## Your instructions
Reproduce the whole account of a hard month in southern California word for word.

## Page excerpt

It’s been a difficult month here in southern California. I had joined the international writing community National Novel Writing Month (NaNoWriMo) as a way to get the majority of a new novel written. I’ve done this every year for the past three. I was just finishing week one when death and destruction hit my community.
On the 7th, a little after midnight, I saw an alert on my phone of a mass shooting, at a bar about 10 miles from my house. I knew the place—Borderline Bar & Grill—it used to be a restaurant called Charlie Brown’s that we had frequented many years ago. I have an acquaintance who performed there often (she is now pursuing a country music career in Nashville). I watched the terrible news for a couple of hours, but went back to sleep just after I heard that there was an officer down.
Around 4:30 am I woke and checked, and saw a tweet that the officer had been killed. I was in shock because I knew him—Sargeant Ron Helus. I’ve known him for 20+ years, and my wife is good friends with his wife. A fellow college student of my daughter’s had been killed, too. The next day, I walked to a freeway bridge, along with thousands of others on 15 bridges, to watch the procession taking his body from the hospital to the morgue. I was when I went back home, seeing the picture and name of my friend on all the national and local TV stations. Tragedies we observe from a distance are always heart-wrenching, but I learned it is a different experience when the images are familiar.

(Dataset entries)
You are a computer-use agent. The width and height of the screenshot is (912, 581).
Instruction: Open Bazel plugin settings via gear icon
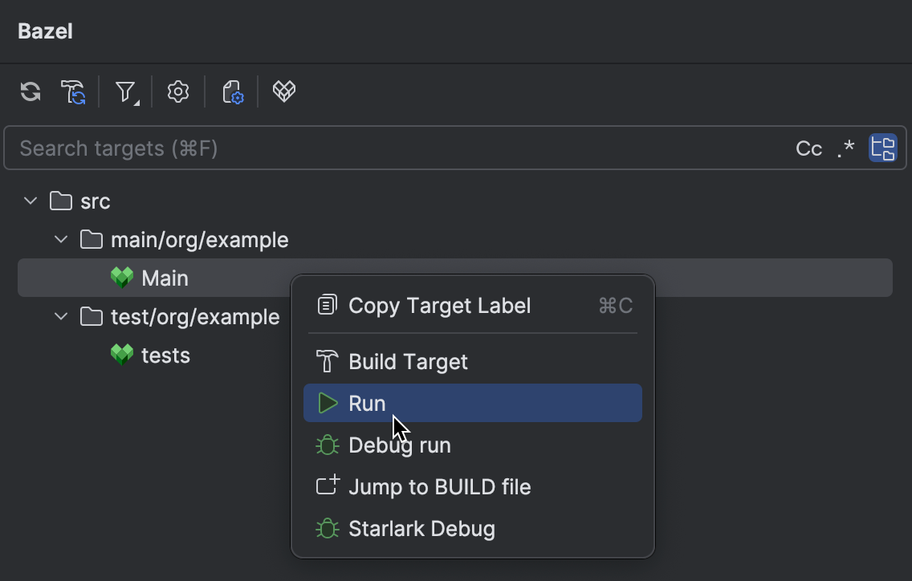pyautogui.click(x=177, y=91)
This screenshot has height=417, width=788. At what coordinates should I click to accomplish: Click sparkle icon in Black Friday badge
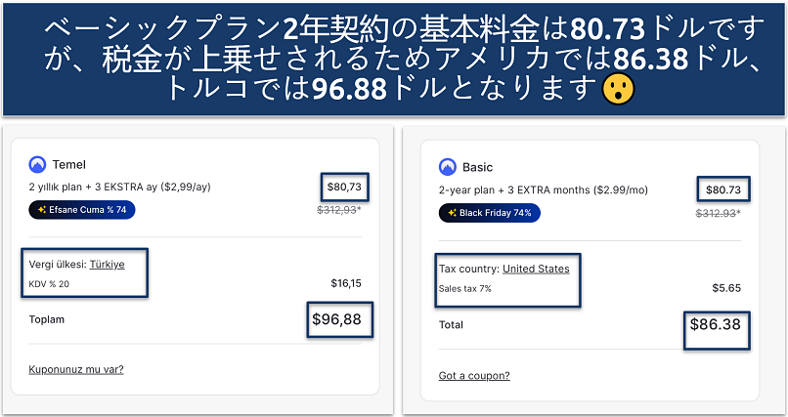click(x=452, y=212)

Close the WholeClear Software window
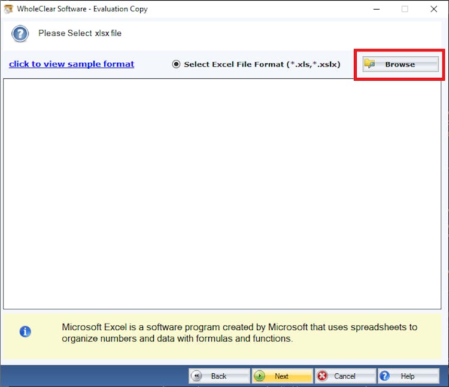tap(433, 9)
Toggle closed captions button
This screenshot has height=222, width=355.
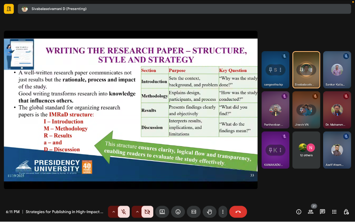click(x=193, y=212)
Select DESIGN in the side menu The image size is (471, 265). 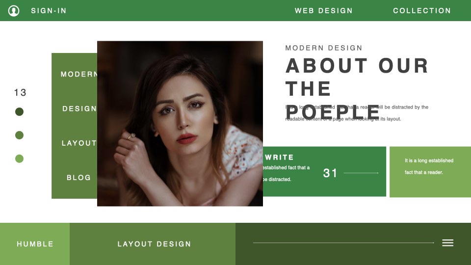tap(79, 109)
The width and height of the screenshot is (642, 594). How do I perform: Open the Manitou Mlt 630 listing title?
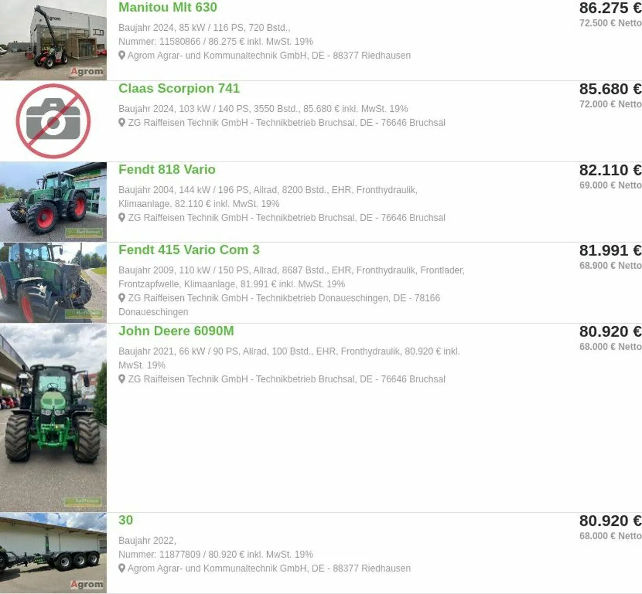pos(167,7)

## Task output
It’s been a difficult month here in southern California. I had joined the international writing community National Novel Writing Month (NaNoWriMo) as a way to get the majority of a new novel written. I’ve done this every year for the past three. I was just finishing week one when death and destruction hit my community.
On the 7th, a little after midnight, I saw an alert on my phone of a mass shooting, at a bar about 10 miles from my house. I knew the place—Borderline Bar & Grill—it used to be a restaurant called Charlie Brown’s that we had frequented many years ago. I have an acquaintance who performed there often (she is now pursuing a country music career in Nashville). I watched the terrible news for a couple of hours, but went back to sleep just after I heard that there was an officer down.
Around 4:30 am I woke and checked, and saw a tweet that the officer had been killed. I was in shock because I knew him—Sargeant Ron Helus. I’ve known him for 20+ years, and my wife is good friends with his wife. A fellow college student of my daughter’s had been killed, too. The next day, I walked to a freeway bridge, along with thousands of others on 15 bridges, to watch the procession taking his body from the hospital to the morgue. I was when I went back home, seeing the picture and name of my friend on all the national and local TV stations. Tragedies we observe from a distance are always heart-wrenching, but I learned it is a different experience when the images are familiar.